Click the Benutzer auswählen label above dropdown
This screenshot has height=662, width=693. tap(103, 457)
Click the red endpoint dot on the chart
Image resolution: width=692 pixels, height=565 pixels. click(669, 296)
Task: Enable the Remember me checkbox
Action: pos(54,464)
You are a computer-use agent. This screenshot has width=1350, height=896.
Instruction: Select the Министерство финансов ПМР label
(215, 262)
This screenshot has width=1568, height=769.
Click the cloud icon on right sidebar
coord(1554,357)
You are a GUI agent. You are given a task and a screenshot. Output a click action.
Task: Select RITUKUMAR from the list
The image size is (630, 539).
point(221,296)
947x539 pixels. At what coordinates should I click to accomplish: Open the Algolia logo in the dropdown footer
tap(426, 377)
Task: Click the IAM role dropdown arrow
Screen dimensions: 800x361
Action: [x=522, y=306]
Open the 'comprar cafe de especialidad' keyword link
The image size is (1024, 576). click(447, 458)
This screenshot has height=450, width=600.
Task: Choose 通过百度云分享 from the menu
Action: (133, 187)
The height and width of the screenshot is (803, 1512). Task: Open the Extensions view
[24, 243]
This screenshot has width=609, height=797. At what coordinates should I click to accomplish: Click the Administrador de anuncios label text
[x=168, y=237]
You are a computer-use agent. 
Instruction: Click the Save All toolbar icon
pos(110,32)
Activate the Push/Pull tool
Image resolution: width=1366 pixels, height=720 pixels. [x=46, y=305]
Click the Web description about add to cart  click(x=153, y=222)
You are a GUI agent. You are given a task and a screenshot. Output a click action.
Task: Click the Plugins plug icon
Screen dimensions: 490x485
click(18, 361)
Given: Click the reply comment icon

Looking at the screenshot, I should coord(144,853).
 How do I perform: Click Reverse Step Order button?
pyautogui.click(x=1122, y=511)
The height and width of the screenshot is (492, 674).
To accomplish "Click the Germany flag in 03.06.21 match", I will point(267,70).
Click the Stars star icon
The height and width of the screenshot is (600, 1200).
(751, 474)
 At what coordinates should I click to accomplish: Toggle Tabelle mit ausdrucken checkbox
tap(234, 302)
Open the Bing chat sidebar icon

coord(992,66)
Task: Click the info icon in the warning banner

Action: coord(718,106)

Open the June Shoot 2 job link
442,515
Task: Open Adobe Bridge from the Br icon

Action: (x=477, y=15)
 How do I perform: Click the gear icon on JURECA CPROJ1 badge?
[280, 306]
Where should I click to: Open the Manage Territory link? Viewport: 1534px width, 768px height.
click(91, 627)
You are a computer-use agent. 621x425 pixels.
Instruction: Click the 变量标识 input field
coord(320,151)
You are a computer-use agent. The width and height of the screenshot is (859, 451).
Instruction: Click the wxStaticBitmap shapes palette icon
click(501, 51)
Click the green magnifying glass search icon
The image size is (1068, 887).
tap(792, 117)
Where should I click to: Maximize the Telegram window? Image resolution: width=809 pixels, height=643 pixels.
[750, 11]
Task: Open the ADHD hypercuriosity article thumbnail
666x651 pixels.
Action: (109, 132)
───
## [Your task]
The data above is to be returned exactly, with nothing altered.

## [Finished task]
Click the Benutzer auswählen label above dropdown
This screenshot has height=662, width=693. tap(103, 457)
Click the red endpoint dot on the chart
Image resolution: width=692 pixels, height=565 pixels. click(669, 296)
Task: Enable the Remember me checkbox
Action: pos(54,464)
You are a computer-use agent. This screenshot has width=1350, height=896.
Instruction: Select the Министерство финансов ПМР label
(215, 262)
This screenshot has width=1568, height=769.
Click the cloud icon on right sidebar
coord(1554,357)
You are a GUI agent. You are given a task and a screenshot. Output a click action.
Task: Select RITUKUMAR from the list
The image size is (630, 539).
point(221,296)
947x539 pixels. At what coordinates should I click to accomplish: Open the Algolia logo in the dropdown footer
tap(426, 377)
Task: Click the IAM role dropdown arrow
Screen dimensions: 800x361
Action: [x=522, y=306]
Open the 'comprar cafe de especialidad' keyword link
The image size is (1024, 576). click(447, 458)
This screenshot has height=450, width=600.
Task: Choose 通过百度云分享 from the menu
Action: (133, 187)
The height and width of the screenshot is (803, 1512). Task: Open the Extensions view
[24, 243]
This screenshot has width=609, height=797. At what coordinates should I click to accomplish: Click the Administrador de anuncios label text
[x=168, y=237]
You are a computer-use agent. 
Instruction: Click the Save All toolbar icon
pos(110,32)
Activate the Push/Pull tool
Image resolution: width=1366 pixels, height=720 pixels. [x=46, y=305]
Click the Web description about add to cart  click(x=153, y=222)
You are a GUI agent. You are given a task and a screenshot. Output a click action.
Task: Click the Plugins plug icon
Screen dimensions: 490x485
click(18, 361)
Given: Click the reply comment icon

Looking at the screenshot, I should coord(144,853).
 How do I perform: Click Reverse Step Order button?
pyautogui.click(x=1122, y=511)
The height and width of the screenshot is (492, 674).
To accomplish "Click the Germany flag in 03.06.21 match", I will point(267,70).
Click the Stars star icon
The height and width of the screenshot is (600, 1200).
(751, 474)
 At what coordinates should I click to accomplish: Toggle Tabelle mit ausdrucken checkbox
tap(234, 302)
Open the Bing chat sidebar icon

coord(992,66)
Task: Click the info icon in the warning banner

Action: coord(718,106)

Open the June Shoot 2 job link
442,515
Task: Open Adobe Bridge from the Br icon

Action: (x=477, y=15)
 How do I perform: Click the gear icon on JURECA CPROJ1 badge?
[280, 306]
Where should I click to: Open the Manage Territory link? Viewport: 1534px width, 768px height.
click(91, 627)
You are a computer-use agent. 621x425 pixels.
Instruction: Click the 变量标识 input field
coord(320,151)
You are a computer-use agent. The width and height of the screenshot is (859, 451).
Instruction: Click the wxStaticBitmap shapes palette icon
click(501, 51)
Click the green magnifying glass search icon
The image size is (1068, 887).
tap(792, 117)
Where should I click to: Maximize the Telegram window? Image resolution: width=809 pixels, height=643 pixels.
[750, 11]
Task: Open the ADHD hypercuriosity article thumbnail
666x651 pixels.
Action: (109, 132)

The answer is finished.